Very fast — minimal processing per packet.
Use when:
- Raw TCP throughput matters
- Non-HTTP protocols (DB connections)
- Maximum performance is critical
Examples: AWS NLB, HAProxy (TCP mode)
Routes based on URL path, headers, cookies.
Can inspect content → smarter routing.
Supports SSL termination, rate limiting.
Use when:
- Path-based routing (/api vs /static)
- Sticky sessions via cookies
- Content-based decisions
Examples: NGINX, AWS ALB, Traefik
Default to L7 in interviews unless you have a specific reason for L4. L7 gives you much more control. Say "I'll use an L7 load balancer since we need path-based routing between our API and static file servers."
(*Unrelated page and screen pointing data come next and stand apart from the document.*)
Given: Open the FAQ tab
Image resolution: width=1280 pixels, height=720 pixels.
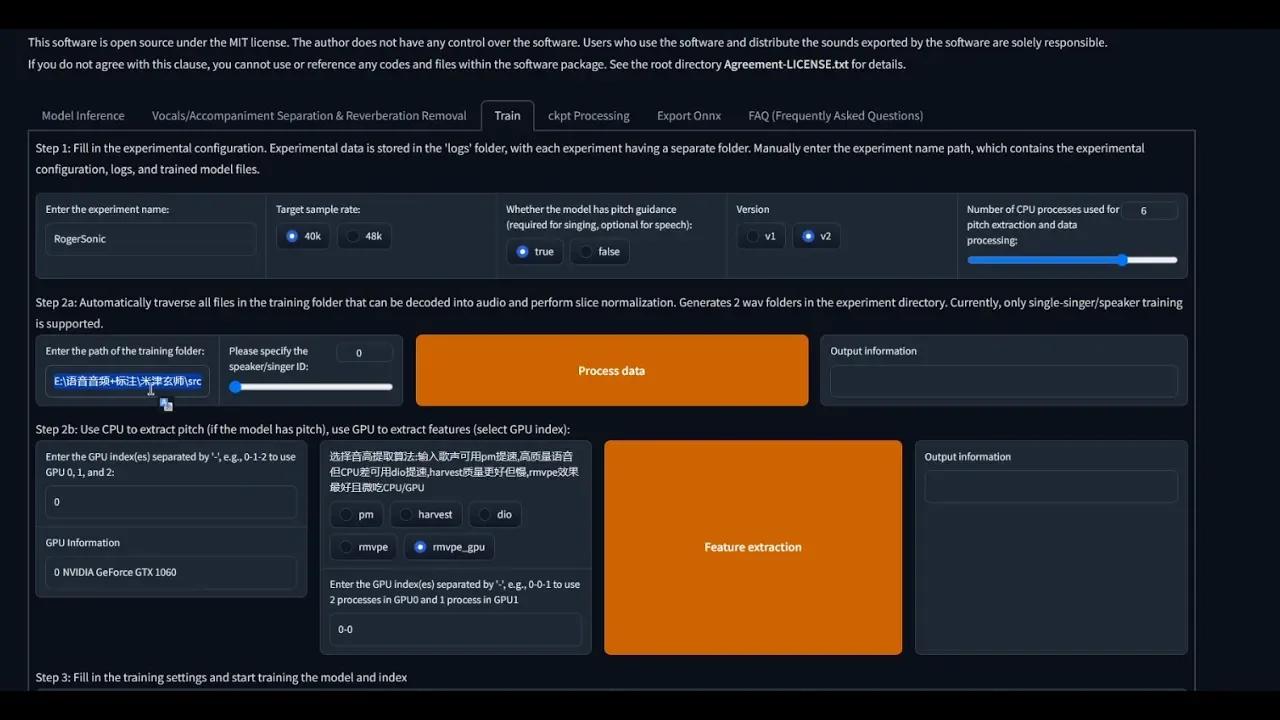Looking at the screenshot, I should 835,115.
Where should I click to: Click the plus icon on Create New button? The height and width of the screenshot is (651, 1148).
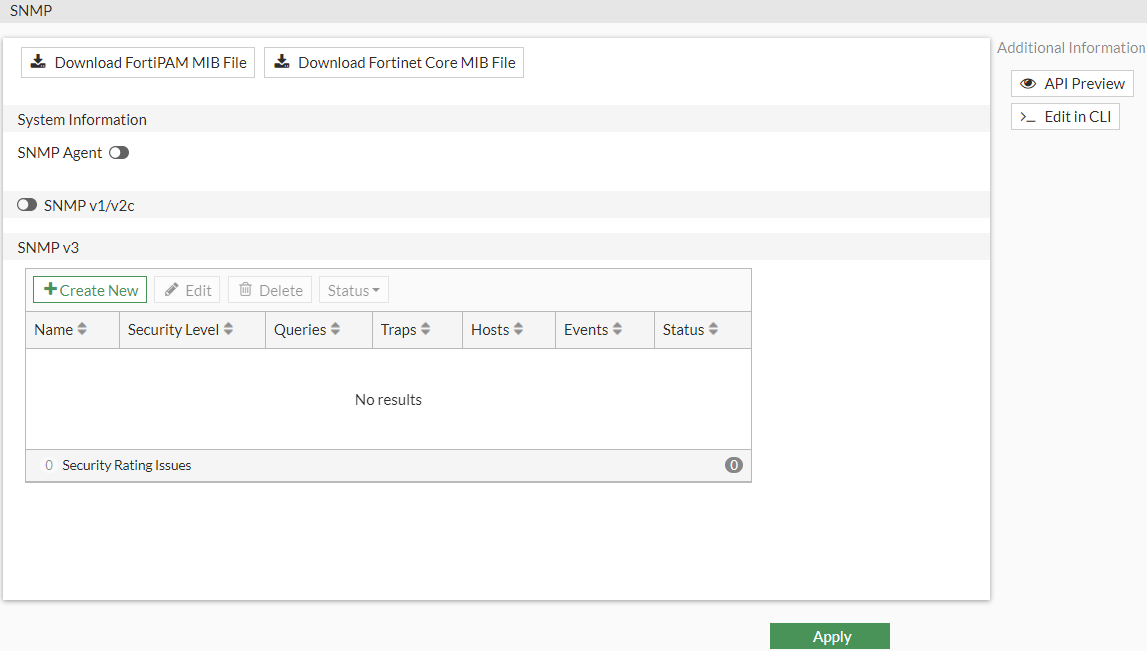(x=52, y=290)
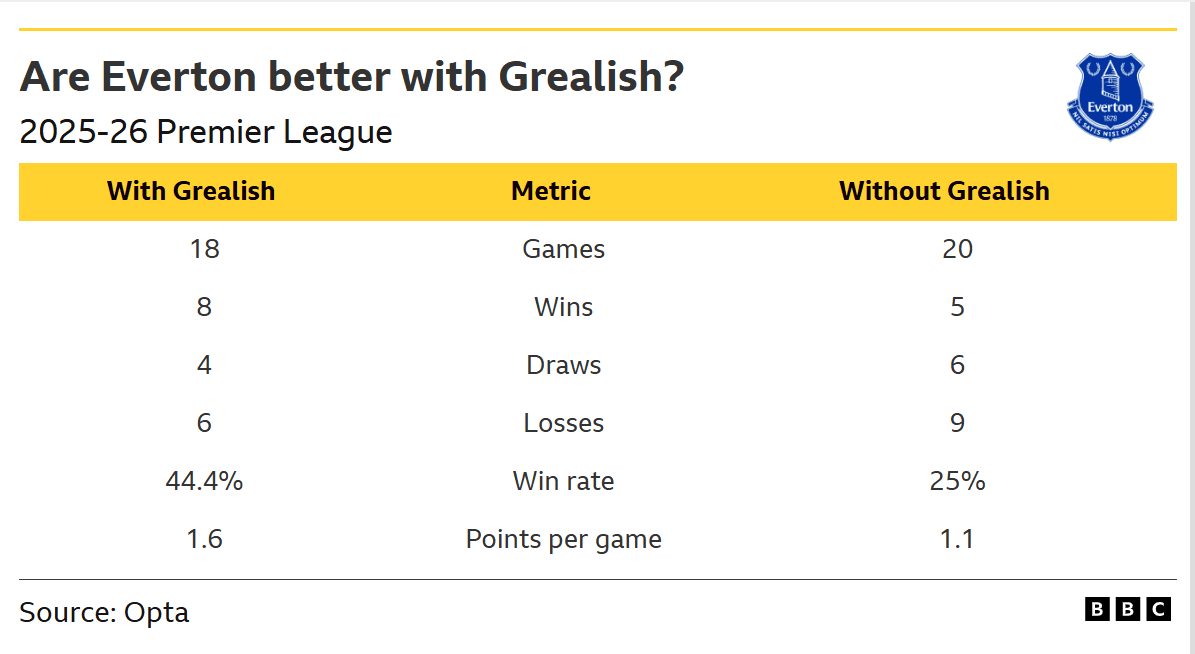Click the '2025-26 Premier League' subtitle
1195x654 pixels.
[x=206, y=132]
| Algorithm | How It Works | Best For |
|---|---|---|
| Round Robin | Requests go to each server in sequence: A, B, C, A, B, C… | Servers with equal capacity and stateless requests |
| Weighted Round Robin | Like round robin, but server A might get 2× the traffic of server B based on capacity | Heterogeneous server fleet |
| Least Connections | Route to the server with the fewest active connections | Variable-duration requests (some take 1ms, some 10s) |
| IP Hash | Hash the client IP → same client always goes to same server | Sticky sessions without cookies (but fragile) |
| Consistent Hashing | Hash ring distributes load with minimal reshuffling when servers are added/removed | Distributed caches, database routing |
Load balancers periodically ping backend servers (usually every 5–30 seconds) to verify they're healthy. If a server fails N consecutive checks, it's removed from the rotation. When it recovers, it's re-added.
Active health check — LB probes servers directly (HTTP GET /health → 200 OK).
Passive health check — LB monitors real traffic responses; too many 5xx errors → mark unhealthy.
Sometimes a user's subsequent requests must go to the same server (e.g., server stores local state). The LB uses a cookie to pin that user to a specific server. Avoid sticky sessions when possible — they complicate scaling and defeat the purpose of stateless servers. Use a shared cache (Redis) for session state instead.